Il commence à écrire dans les années 1950. Jetant sur le papier ce qu’il observe autour de lui. C’est une certaine distance qui qualifie l’esprit et les analyses du jeune homme, si ce n’est pas déjà une forme d’humour, cinglant, bienveillant, pacifiste.

Robert Filliou quitte l’Asie en 1954. S’en suit une période d’errance et d’écriture. Poète, dramaturge, il l’est déjà sûrement. Ces mots si importants, si fondamentaux dans son rapport au monde, deviennent sa matière première de travail d’artiste « plasticien ». Il s’agira désormais de leur trouver une forme plastique, le moyen de gagner l’espace au-delà de la page, pour rencontrer ceux à qui ils s’adressent.

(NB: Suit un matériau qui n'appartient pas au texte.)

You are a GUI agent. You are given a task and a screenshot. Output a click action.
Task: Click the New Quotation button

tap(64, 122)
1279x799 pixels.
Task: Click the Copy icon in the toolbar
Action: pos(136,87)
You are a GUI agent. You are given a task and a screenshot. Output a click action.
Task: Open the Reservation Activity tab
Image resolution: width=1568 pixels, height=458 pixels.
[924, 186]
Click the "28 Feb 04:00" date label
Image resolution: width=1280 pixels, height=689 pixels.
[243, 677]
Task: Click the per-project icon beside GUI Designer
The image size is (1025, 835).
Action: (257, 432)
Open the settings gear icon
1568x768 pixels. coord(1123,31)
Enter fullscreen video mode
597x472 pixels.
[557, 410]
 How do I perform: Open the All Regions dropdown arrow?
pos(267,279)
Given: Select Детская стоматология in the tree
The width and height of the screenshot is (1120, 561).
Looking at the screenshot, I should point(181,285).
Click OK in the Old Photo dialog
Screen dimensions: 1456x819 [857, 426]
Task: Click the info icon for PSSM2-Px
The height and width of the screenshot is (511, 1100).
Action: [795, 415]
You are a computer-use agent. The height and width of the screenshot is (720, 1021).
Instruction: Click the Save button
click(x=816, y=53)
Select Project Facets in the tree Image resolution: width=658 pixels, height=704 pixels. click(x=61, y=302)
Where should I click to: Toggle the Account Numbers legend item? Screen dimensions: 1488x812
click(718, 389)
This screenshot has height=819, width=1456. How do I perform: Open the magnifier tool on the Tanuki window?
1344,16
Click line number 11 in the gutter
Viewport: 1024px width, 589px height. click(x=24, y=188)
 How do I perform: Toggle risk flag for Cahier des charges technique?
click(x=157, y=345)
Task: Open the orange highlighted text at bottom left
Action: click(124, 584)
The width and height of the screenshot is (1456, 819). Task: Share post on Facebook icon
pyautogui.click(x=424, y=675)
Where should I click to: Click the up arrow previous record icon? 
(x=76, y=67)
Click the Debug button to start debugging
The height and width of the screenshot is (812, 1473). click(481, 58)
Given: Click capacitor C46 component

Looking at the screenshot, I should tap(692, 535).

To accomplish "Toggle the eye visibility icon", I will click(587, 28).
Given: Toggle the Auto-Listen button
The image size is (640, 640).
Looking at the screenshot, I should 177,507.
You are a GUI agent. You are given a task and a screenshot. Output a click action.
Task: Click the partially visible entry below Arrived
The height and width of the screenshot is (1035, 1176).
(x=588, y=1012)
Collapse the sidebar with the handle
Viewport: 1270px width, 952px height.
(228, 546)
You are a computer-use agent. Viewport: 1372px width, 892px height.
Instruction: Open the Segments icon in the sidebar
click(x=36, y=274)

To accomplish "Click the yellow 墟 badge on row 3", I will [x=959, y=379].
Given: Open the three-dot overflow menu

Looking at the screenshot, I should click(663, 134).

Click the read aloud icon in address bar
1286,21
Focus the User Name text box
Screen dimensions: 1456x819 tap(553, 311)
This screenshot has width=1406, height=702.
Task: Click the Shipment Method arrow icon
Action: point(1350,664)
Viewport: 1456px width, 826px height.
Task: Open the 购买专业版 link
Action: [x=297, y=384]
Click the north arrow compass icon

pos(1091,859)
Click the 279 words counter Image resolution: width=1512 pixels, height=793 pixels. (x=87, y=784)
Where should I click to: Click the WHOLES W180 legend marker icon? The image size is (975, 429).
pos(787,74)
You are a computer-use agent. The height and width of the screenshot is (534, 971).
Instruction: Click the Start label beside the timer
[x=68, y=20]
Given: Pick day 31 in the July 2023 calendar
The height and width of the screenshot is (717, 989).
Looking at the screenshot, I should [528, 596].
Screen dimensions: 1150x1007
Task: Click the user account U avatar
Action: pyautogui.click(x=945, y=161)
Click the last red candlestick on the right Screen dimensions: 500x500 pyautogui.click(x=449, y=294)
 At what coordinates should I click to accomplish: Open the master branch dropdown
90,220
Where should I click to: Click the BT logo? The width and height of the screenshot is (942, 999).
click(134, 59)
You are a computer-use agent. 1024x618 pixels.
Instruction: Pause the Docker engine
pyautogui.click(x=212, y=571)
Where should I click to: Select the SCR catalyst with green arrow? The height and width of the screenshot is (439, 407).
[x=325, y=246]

Nous sommes en 1957 au Danemark, Robert Filliou rencontre l’artiste Dan Fischer qui va le convaincre de poursuivre dans cette voie. Puis ce seront Daniel Spoerri, Dieter Roth… et John Cage : avec lui, Robert Filliou s’engage dans la voie de la performance, nouvelle forme d’art qui vient trouver son apogée dans ces années 1960 et 1970.
 
« Performer », c’est se mettre en scène, soi-même, artiste, en situation, en prenant le lieu du moment, et l’instant de l’endroit pour décor et contexte. Ici et maintenant, l’artiste va jouer au comédien pour dire, faire, nous faire dire ou nous faire entendre. Chez Robert Filliou, pas d’énigme, pas d’auréole mystérieuse : direct, franc du collier, il adresse au spectateur une proposition : partager une réflexion.
Car on pourrait dire que l’essentiel de l’œuvre de Robert Filliou est une œuvre « à message », une œuvre d’engagement poétique. Plus ou moins, moins ou plus. Il joue. Il joue à nous faire marcher, à nous faire réfléchir, à nous amuser, à nous laisser tranquille.
 
Ce lien direct, en flux, tendu, vite fait, bien fait, mal fait, pas fait, prédomine dans l’œuvre Mensurations.